Un nom qui fleure bon la Bretagne
Restait à baptiser ce nouvel ensemble. Advenn entend conserver une attache bretonne sans limiter ses ambitions au territoire régional. Le nom fait référence à l’Aven, rivière bretonne, mais également au verbe « advenir ». Deux idées s’y croisent : l’enracinement et le mouvement. Le double « n » doit également rappeler les origines bretonnes du groupe. Même le graphisme a été pensé en ce sens : le « E » du nouveau logo constitue, selon l’entreprise, un clin d’œil au drapeau breton. « Advenn est un nom qui nous projette et traduit notre état d’esprit : agir, entreprendre et faire grandir nos projets dans la durée », explique Jean-Baptiste Pavin.
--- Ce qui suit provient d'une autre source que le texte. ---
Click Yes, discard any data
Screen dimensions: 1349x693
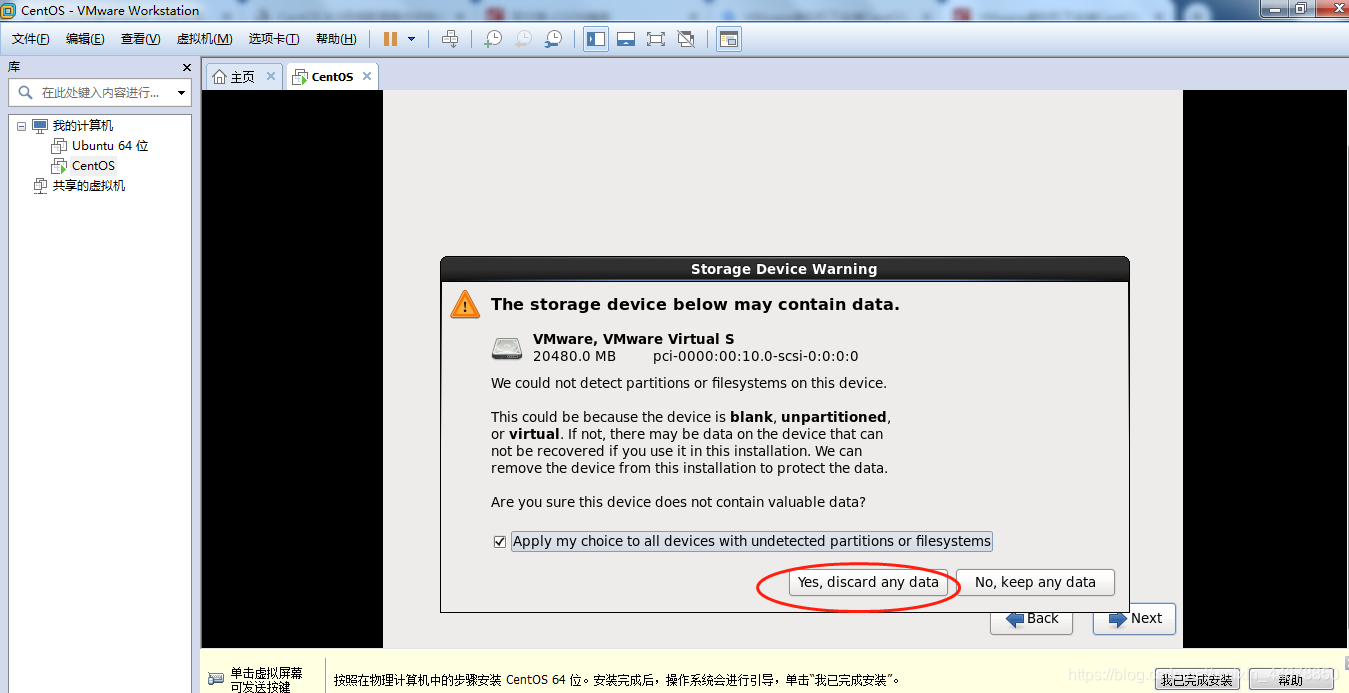pos(868,582)
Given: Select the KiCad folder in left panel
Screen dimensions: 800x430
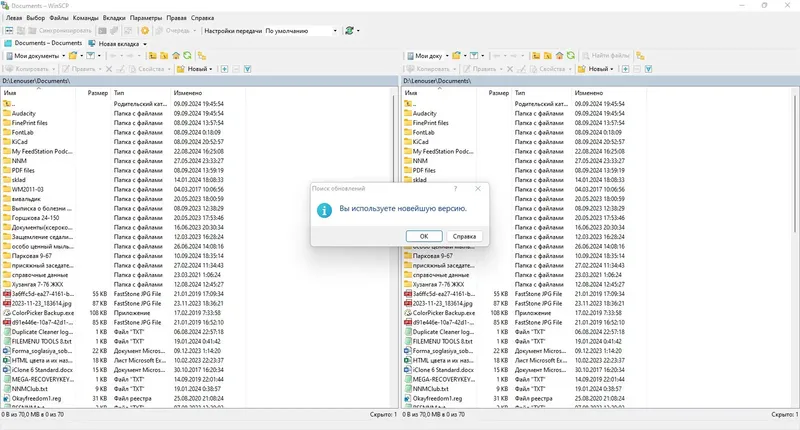Looking at the screenshot, I should pyautogui.click(x=19, y=142).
Trois grands ensembles composent désormais officiellement Advenn. Le premier reste celui des médias, avec notamment Le Télégramme, Bretagne Magazine, Le Mensuel de Rennes, Tébéo, Tébésud et Viamédia. Le deuxième concerne l’emploi, avec Hellowork. Le troisième pilier est celui de l’événementiel, avec notamment OC Sport, INpacte, Cap Événementiel et Rivacom. Le groupe intervient dans de grands rendez-vous sportifs, parmi lesquels la Route du Rhum – Destination Guadeloupe (qui aura bien lieu), mais également dans la production de festivals comme les Francofolies de La Rochelle et le Printemps de Bourges.
Advenn ne compte visiblement pas s’en tenir là. Le groupe indique vouloir continuer à investir et saisir de nouvelles opportunités de croissance. La récente acquisition du Grand Bé, hôtel quatre étoiles de Saint-Malo et installé intra-muros, en est une illustration particulièrement parlante. De la presse quotidienne à l’hôtellerie, en passant par le recrutement, les courses au large, les festivals et la communication : le chemin parcouru est considérable. Le groupe reste présidé par Édouard Coudurier, tandis que Jean-Baptiste Pavin en assure la direction générale.
Et la presse dans tout cela ?
Ce changement d’identité pose cependant une question : quelle place restera demain au journal dans un groupe dont il a été la matrice mais dont il ne constitue déjà plus l’activité économique dominante ? Il y a quelques temps, le quotidien a récemment connu quelques remous éditoriaux. En 2025, la Société des journalistes du Télégramme avait publiquement pris ses distances avec un éditorial d’Hubert Coudurier, directeur de l’information et frère d’Édouard Coudurier. Dans un édito consacré à Vincent Bolloré, il défendait notamment le rôle de l’homme d’affaires dans le « pluralisme des idées ». Une partie de la rédaction avait estimé ne pas se reconnaître dans cette prise de position et rappelé son attachement à la tradition non partisane du quotidien. La direction avait, de son côté, défendu la liberté d’expression de son directeur de l’information au nom du pluralisme.
Cet épisode témoigne des débats qui peuvent traverser une grande rédaction régionale sur son identité, son indépendance et sa ligne éditoriale. Car derrière Advenn et ses chiffres impressionnants demeure un héritage particulier : celui d’une entreprise construite grâce à la presse et à l’information. Il faudra donc observer si, au milieu des plateformes numériques, des marathons, des courses au large, des festivals, de l’événementiel et désormais de l’hôtellerie, la presse restera la fine fleur du groupe et comment seront recrutés les journalistes. Espérons que nos confrères ne seront pas uniquement des têtes bien faites recrutées par des DRH, mais bel et bien des reporters curieux, amoureux du territoire et avec un certain esprit critique.